**What you are asked to do**
Your task is to find every line in the records that holds the string "editor" and copy it.

**Exercise inputs**
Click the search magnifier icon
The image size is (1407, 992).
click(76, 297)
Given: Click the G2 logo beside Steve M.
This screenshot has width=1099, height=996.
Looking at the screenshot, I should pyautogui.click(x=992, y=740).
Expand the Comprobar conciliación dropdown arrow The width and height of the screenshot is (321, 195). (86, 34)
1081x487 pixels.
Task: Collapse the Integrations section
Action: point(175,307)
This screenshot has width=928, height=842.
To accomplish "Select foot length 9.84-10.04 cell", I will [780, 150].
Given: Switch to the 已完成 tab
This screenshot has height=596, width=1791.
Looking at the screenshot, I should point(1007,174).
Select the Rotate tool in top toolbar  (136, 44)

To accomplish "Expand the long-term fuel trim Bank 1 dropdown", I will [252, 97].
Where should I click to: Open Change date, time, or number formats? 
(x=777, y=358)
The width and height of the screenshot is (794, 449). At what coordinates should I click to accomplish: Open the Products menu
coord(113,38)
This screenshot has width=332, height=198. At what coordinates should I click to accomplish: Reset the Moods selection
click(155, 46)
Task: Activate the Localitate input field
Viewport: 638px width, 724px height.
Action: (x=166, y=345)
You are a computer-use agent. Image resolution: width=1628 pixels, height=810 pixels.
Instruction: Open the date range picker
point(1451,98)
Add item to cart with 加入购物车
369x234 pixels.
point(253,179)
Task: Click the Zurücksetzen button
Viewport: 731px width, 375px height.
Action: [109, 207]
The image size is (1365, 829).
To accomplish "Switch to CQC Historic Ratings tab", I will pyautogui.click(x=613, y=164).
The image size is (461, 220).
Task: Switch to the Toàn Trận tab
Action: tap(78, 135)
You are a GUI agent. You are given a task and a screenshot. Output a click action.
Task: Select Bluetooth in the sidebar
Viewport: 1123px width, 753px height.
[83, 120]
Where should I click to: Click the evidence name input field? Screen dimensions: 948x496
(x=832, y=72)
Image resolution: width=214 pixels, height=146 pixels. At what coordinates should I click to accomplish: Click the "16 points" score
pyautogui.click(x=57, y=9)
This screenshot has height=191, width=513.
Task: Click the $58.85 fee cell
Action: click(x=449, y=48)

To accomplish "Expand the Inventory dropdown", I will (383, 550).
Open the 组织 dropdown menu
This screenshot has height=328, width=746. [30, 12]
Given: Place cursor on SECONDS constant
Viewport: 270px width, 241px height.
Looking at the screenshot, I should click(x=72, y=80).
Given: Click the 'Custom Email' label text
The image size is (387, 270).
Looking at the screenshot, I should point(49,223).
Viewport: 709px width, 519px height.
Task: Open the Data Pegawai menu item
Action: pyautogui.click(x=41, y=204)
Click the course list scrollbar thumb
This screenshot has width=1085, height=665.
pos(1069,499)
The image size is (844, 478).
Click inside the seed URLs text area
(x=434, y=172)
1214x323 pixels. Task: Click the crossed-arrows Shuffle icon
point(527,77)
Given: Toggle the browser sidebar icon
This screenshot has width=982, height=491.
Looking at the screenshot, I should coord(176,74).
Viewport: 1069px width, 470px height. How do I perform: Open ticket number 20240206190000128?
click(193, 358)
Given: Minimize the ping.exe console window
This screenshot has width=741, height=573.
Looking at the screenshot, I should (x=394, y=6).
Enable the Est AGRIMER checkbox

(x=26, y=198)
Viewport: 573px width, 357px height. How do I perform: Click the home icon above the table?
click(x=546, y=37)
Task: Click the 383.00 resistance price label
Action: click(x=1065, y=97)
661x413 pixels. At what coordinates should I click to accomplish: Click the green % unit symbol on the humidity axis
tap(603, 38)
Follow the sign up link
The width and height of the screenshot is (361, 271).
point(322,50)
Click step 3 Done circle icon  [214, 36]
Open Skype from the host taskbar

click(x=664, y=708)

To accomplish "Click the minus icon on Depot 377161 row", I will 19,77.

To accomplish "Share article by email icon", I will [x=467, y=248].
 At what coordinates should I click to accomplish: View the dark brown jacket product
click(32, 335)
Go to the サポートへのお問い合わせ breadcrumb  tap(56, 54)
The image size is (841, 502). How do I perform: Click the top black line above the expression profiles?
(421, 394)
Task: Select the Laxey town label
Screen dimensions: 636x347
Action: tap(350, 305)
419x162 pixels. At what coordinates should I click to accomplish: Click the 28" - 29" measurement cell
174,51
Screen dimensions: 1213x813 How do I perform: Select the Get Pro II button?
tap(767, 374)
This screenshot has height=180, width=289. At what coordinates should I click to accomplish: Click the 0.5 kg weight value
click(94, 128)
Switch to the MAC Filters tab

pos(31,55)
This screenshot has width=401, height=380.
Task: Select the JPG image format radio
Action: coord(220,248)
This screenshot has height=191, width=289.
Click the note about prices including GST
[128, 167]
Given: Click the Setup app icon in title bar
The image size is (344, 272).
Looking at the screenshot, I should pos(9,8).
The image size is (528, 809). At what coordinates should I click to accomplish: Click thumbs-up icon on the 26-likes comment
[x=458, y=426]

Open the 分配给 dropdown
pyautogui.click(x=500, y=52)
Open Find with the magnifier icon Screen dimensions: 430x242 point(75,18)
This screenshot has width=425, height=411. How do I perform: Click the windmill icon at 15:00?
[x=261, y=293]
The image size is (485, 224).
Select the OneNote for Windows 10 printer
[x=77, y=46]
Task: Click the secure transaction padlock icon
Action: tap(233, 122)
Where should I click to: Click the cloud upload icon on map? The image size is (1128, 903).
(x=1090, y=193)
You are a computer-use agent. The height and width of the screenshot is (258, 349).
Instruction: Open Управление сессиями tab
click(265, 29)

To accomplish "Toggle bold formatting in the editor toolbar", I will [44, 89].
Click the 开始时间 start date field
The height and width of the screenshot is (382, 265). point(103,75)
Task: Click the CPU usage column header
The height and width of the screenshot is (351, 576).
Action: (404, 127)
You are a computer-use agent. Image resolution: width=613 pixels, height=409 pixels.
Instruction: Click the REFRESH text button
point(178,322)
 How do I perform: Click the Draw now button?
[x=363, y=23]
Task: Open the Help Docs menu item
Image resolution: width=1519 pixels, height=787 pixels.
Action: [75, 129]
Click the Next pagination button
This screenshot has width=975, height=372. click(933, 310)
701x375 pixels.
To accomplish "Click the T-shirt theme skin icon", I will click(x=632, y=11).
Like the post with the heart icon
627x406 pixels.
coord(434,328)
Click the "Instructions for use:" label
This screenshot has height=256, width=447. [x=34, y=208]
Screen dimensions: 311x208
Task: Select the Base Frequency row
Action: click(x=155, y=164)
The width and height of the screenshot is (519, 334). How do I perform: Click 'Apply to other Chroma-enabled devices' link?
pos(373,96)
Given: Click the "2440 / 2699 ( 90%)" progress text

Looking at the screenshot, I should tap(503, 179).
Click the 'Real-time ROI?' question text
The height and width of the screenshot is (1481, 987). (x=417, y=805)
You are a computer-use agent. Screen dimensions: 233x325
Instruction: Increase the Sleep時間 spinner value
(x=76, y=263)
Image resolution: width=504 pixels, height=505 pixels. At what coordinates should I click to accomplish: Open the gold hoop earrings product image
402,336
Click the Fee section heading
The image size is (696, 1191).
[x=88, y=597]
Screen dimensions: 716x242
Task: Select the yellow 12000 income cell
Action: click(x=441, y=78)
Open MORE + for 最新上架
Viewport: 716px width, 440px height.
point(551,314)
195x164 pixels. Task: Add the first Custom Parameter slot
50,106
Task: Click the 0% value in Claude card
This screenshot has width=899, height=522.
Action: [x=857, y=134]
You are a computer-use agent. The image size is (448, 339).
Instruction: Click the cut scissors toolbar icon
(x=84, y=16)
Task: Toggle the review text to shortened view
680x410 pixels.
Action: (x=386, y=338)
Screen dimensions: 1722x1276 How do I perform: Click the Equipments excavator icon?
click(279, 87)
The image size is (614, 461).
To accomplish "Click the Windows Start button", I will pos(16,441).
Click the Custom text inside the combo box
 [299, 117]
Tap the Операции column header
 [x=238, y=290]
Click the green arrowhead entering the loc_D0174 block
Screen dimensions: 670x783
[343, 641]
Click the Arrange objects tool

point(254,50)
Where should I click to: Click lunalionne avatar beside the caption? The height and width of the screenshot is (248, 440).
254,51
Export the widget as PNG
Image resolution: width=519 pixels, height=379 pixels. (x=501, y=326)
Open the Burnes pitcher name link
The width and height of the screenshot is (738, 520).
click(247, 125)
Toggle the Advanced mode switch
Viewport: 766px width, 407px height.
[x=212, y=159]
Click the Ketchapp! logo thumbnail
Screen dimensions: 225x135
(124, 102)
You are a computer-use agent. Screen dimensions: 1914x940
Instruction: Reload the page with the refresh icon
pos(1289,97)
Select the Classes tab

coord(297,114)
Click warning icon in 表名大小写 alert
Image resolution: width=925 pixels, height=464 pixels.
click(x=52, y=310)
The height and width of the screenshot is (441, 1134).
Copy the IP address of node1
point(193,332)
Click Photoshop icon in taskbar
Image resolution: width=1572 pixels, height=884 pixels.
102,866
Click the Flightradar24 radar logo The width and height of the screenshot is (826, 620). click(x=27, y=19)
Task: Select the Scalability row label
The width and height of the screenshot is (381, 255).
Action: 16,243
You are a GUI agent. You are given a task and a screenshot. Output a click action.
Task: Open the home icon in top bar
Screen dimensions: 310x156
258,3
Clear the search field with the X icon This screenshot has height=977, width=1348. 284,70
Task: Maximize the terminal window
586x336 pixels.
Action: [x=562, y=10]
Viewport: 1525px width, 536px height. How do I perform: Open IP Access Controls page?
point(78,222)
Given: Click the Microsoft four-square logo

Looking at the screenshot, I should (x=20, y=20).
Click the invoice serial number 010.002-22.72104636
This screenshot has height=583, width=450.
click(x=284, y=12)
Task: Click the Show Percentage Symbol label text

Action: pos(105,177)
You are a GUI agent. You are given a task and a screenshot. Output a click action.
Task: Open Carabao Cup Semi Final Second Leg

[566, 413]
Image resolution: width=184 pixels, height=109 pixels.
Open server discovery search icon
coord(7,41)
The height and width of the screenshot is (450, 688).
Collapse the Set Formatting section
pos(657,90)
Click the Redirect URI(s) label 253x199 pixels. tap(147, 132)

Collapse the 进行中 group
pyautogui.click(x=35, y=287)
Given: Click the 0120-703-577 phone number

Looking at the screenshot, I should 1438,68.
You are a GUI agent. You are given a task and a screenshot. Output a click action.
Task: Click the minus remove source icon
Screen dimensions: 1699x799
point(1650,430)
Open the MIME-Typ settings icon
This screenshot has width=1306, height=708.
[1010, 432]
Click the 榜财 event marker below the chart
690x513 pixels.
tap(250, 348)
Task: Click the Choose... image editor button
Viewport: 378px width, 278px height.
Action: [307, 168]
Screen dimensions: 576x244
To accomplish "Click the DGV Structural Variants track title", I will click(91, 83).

**Problem solution**
To accomplish "Toggle bold formatting in the editor toolbar", I will [44, 89].
Task: Click the Choose... image editor button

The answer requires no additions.